Technische Nothilfe (abbreviated as TN, T.N, T.H, Tech Nh, TeNo, TENO; ) was a German organisation. It began as a strikebreaker organisation after the First World War, but developed into a volunteer emergency response unit. During the Nazi period TN became in charge of technical civil defence.

History
The TN was founded on September 30, 1919 by Otto Lummitzsch with the stated purpose to protect and maintain vital & strategic facilities (e.g. gas works, water works, power stations, railways, post offices, agriculture concerns and food production activities). At the time (1919–1923), these vital infrastructure facilities were under threat from sabotage and attack during a period bordering on civil war, which was caused by the collapse of German economy following the end of World War I and exacerbated by a spate of politically motivated wildcat strikes, usually by left-wing elements.

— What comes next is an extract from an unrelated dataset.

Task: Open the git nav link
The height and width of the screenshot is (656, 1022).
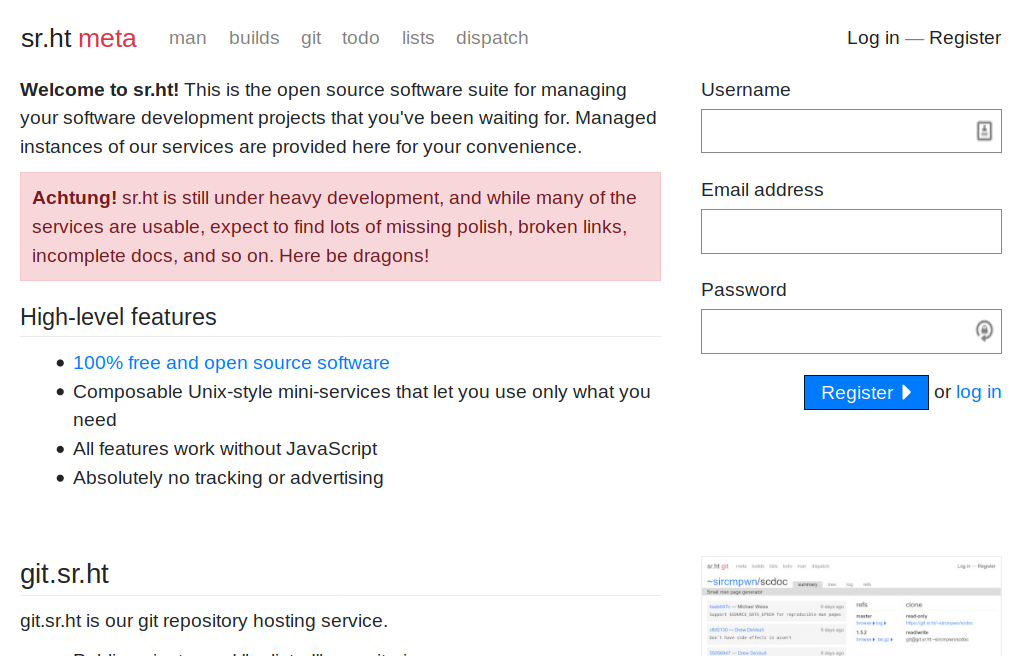Action: (311, 38)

In effect they were strike-breakers.

The organization was formed from primarily post World War I army engineering/technical unit members, and transitioned into a volunteer civilian organisation which was registered by the Department of the Interior. The change was required by the demilitarisation requirements of the Treaty of Versailles, in order that the TN would not be classified as a military organization. Based on the nature of its operations, the background of its personnel was mainly conservative middle class, but included a large number of students, especially those in technical studies. In the Weimar Republic period, the TN was seen as a threat by the working class and thus aroused the animosity of trade unionists, and more particularly the Communist Party of Germany. The TN intervened as a volunteer aide organization, when strikes could not be avoided, and when the public welfare was endangered as in strikes of electricity, food service and railroad workers.

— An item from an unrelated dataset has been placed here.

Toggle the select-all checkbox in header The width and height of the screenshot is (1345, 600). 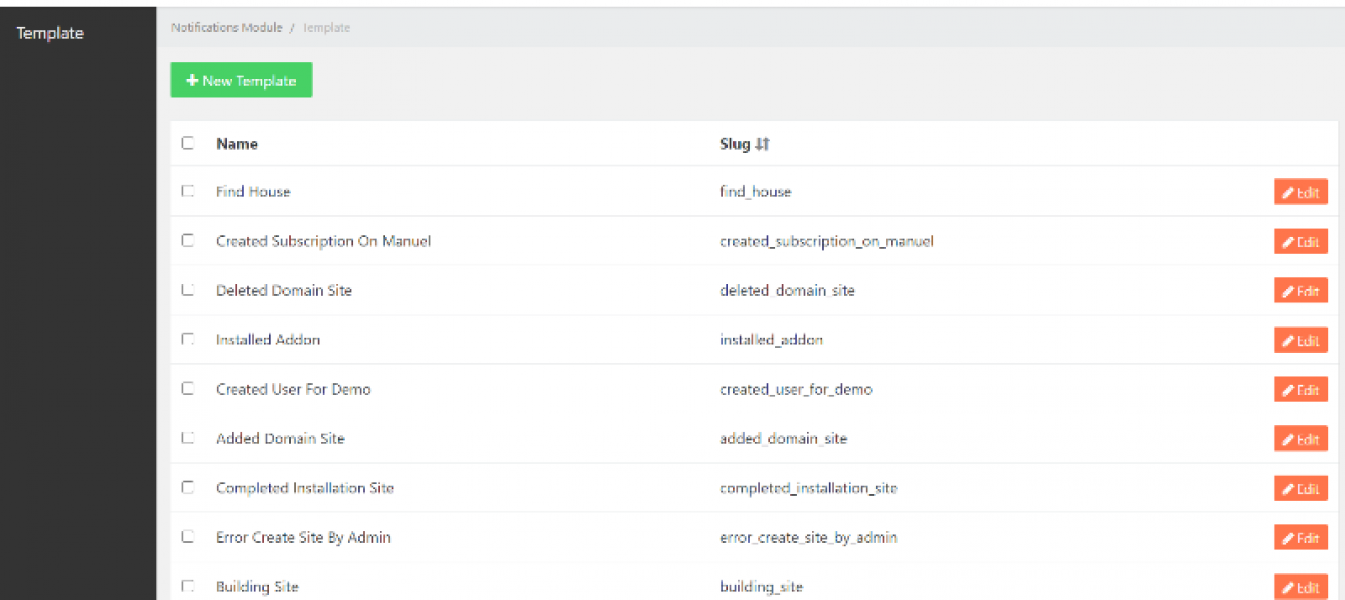pos(187,143)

As economic conditions improved (after about 1925) and strikes became less common and less aggressive, the TN was able to shift its activities into public welfare areas such as disaster relief (Katastrophendienst), with respect to floods, fires, industrial accidents, bridge and railway collapses; as well as responding to motor vehicle accidents in the countryside. A mobile Bereitschaftdienst (BD; literally ‘Call Service’) was set up, in order to be able to more readily respond. Clandestine air raid protection activities also began in the late 1920s – early 1930s as the Luftschutzdienst (LD; ‘Air Protection Service’). From 1931 to 1934, the TN also became involved in the Freiwilligen Arbeitsdienst (FAD; 'Volunteer Labour Service') and supervised training at over 12,000 locations. The FAD was later morphed into the Reichsarbeitsdienst (RAD).
Throughout the Third Reich the TN, within Germany, focused on civil defence — air raid rescue, general disaster response, and relief work. From 1936 the TN was gradually absorbed into Ordnungspolizei as an auxiliary police organization and it came under the ultimate control of Heinrich Himmler, as the head of the police, and ultimately the SS. From June 1, 1943, the TN members, serving outside of the Reich, wore the green uniform of the Police and were referred to as the TN-Police. In addition to working within Germany, the TN was active in Nazi-occupied countries from September 1, 1939 as Einsatzgruppen, which followed the Wehrmacht and restored vital services and functions in Poland, France, Belgium, Netherlands, Luxembourg, and Norway. Local TN branch organisations were formed in some occupied countries, notably as the Technische Noodhulp in the Netherlands and as the Teknisk Nødhjelp in Norway.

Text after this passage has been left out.